Cercate prima il regno e la giustizia di Dio. La giustizia di Dio era la grande scoperta e liberazione di Martin Lutero. Una giustizia che fa diventare giusto e che libera. Se Dio fosse un giudice che deve decidere secondo ciò che sta scritto sulla lista delle nostre colpe – nessuno di noi avrebbe una chance di essere considerato innocente. Anche questo fa parte dell’essere umano: la debolezza. Chi di noi potrebbe dire di se stesso di non avere delle colpe, di aver camminato sempre su una strada dritta, di non aver mai fatto degli errori, di non aver mai deluso o tradito o ferito qualcuno? Rimane la debolezza degli esseri umani di essere così pieni di colpe. E le ideologie e utopie di una vita umana più pura, più alta, migliore si sono perlopiù rivelate come un’illusione brutale e crudele.

Se Dio fosse solo un giudice affronteremmo tutti quanti la nostra condanna.

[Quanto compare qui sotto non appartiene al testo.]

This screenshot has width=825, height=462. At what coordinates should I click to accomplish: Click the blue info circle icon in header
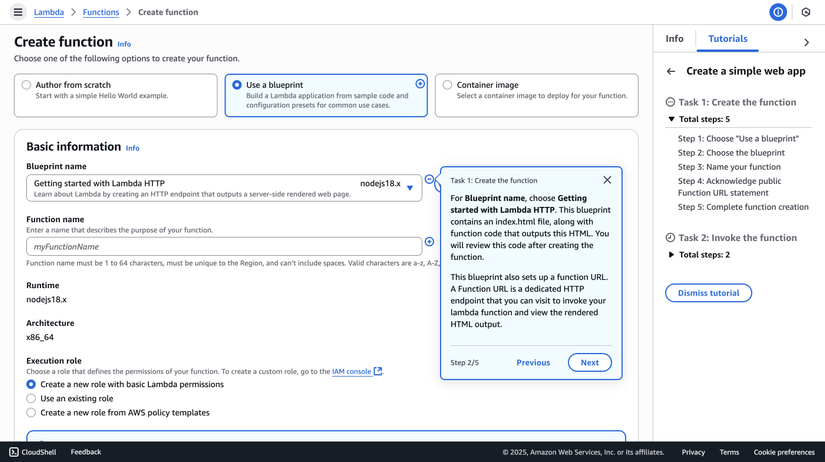tap(778, 12)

Ma ci fa diventare giusti, ci dichiara giusti. La giustizia di Dio ha il suo fondamento nella morte di Gesù sulla croce, al nostro posto, una volta per sempre. Altri olocausti – così ci dice la lettera agli Ebrei – non servono più, mai più.

Dio ci dichiara giusti: vuol anche dire che non abbiamo bisogno di credere che l’uomo sia buono in se stesso, ma che Dio dice cose buone verso l’uomo. Questa consapevolezza rispetto alla giustizia di Dio cambia il nostro sguardo. Il giudice davanti al quale dobbiamo tutti comparire ci vede, non ci ignora. Ogni essere umano sarà confrontato con questa giustizia di Dio e questo cambia qualcosa tra noi uomini. Ma rimane da considerare che Dio si rivolge a me come al mio prossimo. Dio invita nel suo regno, che ha avuto inizio con Cristo, e Dio vuole che questo regno cresca già adesso, qui su questa terra.

Le nostre ansie del quotidiano rimangono, non sono cancellate. E non sarebbe giusto se io vi dicessi: “Non preoccupatevi se avete lavoro o no” oppure “Non temere per la salute, non perdere tempo dai medici”. No, non vi dico questo. Ma vi dico che anche se uno di voi perde il lavoro, anche se uno perde la salute, la famiglia, la reputazione… non deve temere perché sarà sempre un amato figlio di Dio che fa parte del suo regno. Siamo amati e battezzati nel suo nome. Nessun potere del cielo e della terra può dividerci da quest’amore. Non c’è niente da temere. Anche se uno fallisce nel nostro disumano sistema di scuola e lavoro, non è fallito agli occhi di Dio. Davanti a Dio ha sempre ancora la sua dignità.

Lutero conosceva bene le ansie quotidiane e suggeriva di rifugiarsi ogni giorno nel battesimo. Cioè di rendersi conto che l’amore di Dio e la sua giustizia valgono per ME. Sono amato, sono battezzato, ho ricevuto lo Spirito Santo e quello orienta il mio desiderio verso Dio.

Lo so: le malattie e la miseria non scompariranno automaticamente, ma possono perdere qualcosa del loro aspetto spaventoso. Possono perdere qualcosa del loro potere che hanno su di noi.

Abbiamo detto all’inizio che si potrebbero scrivere lunghe liste con ciò che ci mette in ansia. Forse varrebbe la pena di fare viceversa e di scrivere un diario con le cose belle e buone per le quali siamo grati: una parola buona, un gesto amorevole. Il miracolo della creazione che vediamo ogni giorno e spesso non cogliamo neanche. L’amore che sperimentiamo grazie ai nostri prossimi. Sentire la benedizione di Dio, ascoltare parole salutari, pregare con parole famigliari, cantare inni che toccano il cuore.

Questo ci porta a tenere vivo in noi il desiderio per il regno di Dio e per la sua giustizia.